Vasco da Gama was a South African football club based in the Parow suburb of the city of Cape Town that played in the National First Division. Coming from the lower ranks, the club had its roots entrenched in the local Portuguese South African community, and adopted its name, crest and team colours from the Brazilian club Club de Regatas Vasco da Gama.

In 2016, the club was ended when the franchise was relocated to Stellenbosch as Stellenbosch F.C.

History
Vasco da Gama was established in 1980, carrying the name of famed Portuguese explorer Vasco da Gama. Being mainly a lower league club, Vasco won promotion to the National First Division in 2003, after being crowned champions of the Vodacom Second Division. In their first season of first division football they finished 5th, giving themselves the opportunity to build on their previous league performances.

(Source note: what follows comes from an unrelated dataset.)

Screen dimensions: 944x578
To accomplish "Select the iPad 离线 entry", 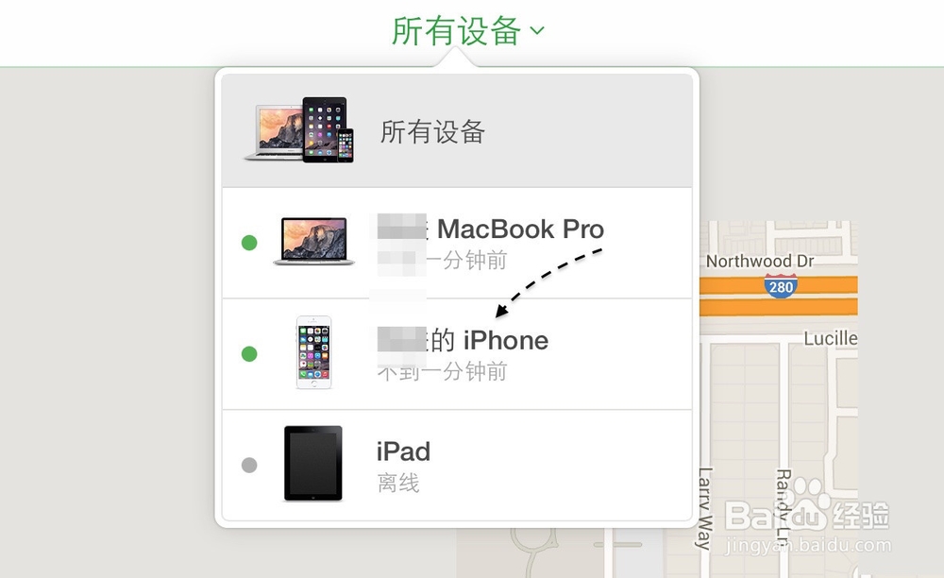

After a successful 2005/2006 season, Vasco featured in the promotional playoffs, beating Bush Bucks in the semi-final. They lost 1–0 in the playoff finals to a Benoni Premier United team, which included Bafana Bafana players Bernard Parker and Tsepo Masilela. In 2008 they won the Vodacom League and regained promotion into the National First Division once again.

Vasco secured promotion to the PSL when they beat Black Leopards 2–1 (aggregate score 3–2) in a promotional play-off at Parow Park on March 7, 2010.

After only one season in the PSL Vasco was relegated finishing 15th on the log and losing the promotion/relegation playoffs.

On 9 January 2014, Vasco da Gama played a friendly match against German Bundesliga VfB Stuttgart at Coetzenberg Stadium in Stellenbosch and lost 5–0 after a brace from Mohammed Abdellaoue, plus goals from Cacau, Martin Harnik and Vedad Ibišević.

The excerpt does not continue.